Its original inhabitants decades earlier were Native Americans, more Cheyenne than other tribes at the time the western expansion of the U.S. arrived.
The first significant development and settlement occurred in 1887 when the Missouri Pacific Railroad came through from the east, on its way to Pueblo and Colorado's rich gold fields of "Pikes Peak Or Bust".
The county seat is in Ordway, a town established in 1890 that quickly became the economic hub of the area.
Other towns still existing along the Missouri Pacific Railroad's route are Sugar City, Crowley, and Olney Springs.
A few years later, developers brought a canal east from the Arkansas River, with ambitious plans to irrigate a million acres (4000 km2) in Kansas; instead, the canal petered out in Crowley County but did irrigate 57,000 acres (230 km2) along its length.

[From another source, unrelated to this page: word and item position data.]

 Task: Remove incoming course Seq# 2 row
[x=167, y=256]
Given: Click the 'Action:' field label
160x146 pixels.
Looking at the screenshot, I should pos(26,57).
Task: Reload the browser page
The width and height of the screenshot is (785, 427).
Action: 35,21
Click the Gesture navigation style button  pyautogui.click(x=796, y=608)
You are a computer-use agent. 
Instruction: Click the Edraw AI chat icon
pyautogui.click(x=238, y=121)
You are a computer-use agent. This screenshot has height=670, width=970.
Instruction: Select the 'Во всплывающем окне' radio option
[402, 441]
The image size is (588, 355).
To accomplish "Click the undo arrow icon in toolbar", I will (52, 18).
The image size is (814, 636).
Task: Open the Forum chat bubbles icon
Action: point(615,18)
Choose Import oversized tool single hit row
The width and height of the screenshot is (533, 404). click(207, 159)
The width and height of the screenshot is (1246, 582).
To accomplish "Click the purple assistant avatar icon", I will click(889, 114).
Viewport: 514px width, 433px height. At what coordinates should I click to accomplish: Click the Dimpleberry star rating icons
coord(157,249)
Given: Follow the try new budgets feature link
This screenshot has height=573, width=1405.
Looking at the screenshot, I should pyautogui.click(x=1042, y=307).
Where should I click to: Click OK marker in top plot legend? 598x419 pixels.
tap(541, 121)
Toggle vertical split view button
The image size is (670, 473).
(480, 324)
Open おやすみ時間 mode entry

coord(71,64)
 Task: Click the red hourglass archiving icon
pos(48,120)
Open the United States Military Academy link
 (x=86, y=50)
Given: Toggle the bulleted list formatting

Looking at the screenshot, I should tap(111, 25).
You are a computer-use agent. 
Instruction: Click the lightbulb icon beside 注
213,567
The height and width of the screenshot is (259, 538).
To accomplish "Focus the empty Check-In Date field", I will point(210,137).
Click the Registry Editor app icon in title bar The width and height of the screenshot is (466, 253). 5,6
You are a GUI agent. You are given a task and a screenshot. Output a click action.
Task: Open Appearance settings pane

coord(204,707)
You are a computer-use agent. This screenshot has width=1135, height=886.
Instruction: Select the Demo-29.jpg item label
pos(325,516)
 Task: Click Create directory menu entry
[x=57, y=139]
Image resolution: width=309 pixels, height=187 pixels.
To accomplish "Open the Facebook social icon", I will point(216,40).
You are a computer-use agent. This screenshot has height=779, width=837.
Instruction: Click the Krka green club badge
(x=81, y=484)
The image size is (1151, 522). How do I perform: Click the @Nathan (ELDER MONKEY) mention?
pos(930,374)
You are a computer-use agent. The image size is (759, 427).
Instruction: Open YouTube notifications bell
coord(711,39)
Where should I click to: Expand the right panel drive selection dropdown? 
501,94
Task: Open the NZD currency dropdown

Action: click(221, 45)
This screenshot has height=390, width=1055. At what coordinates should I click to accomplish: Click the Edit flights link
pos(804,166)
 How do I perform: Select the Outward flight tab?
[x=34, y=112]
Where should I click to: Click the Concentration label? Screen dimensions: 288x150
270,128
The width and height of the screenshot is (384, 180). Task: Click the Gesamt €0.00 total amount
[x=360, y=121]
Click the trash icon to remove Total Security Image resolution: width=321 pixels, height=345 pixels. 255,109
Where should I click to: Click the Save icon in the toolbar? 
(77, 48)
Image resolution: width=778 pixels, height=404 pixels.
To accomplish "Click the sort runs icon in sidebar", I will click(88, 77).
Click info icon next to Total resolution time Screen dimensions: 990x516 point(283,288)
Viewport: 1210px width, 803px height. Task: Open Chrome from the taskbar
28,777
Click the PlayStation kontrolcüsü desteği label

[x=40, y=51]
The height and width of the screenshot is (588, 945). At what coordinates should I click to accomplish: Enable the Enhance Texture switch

By the 1970s almost all the water rights were sold from what is now called the Twin Lakes Canal to the fast-growing cities of Colorado's Front Range corridor.
Crowley County also today hosts two prisons: the Arkansas Valley Correctional Facility in Ordway, and the Crowley County Correctional Facility in Olney Springs.
No Democratic presidential nominee has won Crowley County since Lyndon Johnson's 1964 landslide.
Before that time, the county largely followed the patterns of Colorado politics in general, from strongly Democratic during the William Jennings Bryan and Woodrow Wilson eras to Republican leaning from the time of Wendell Willkie onwards.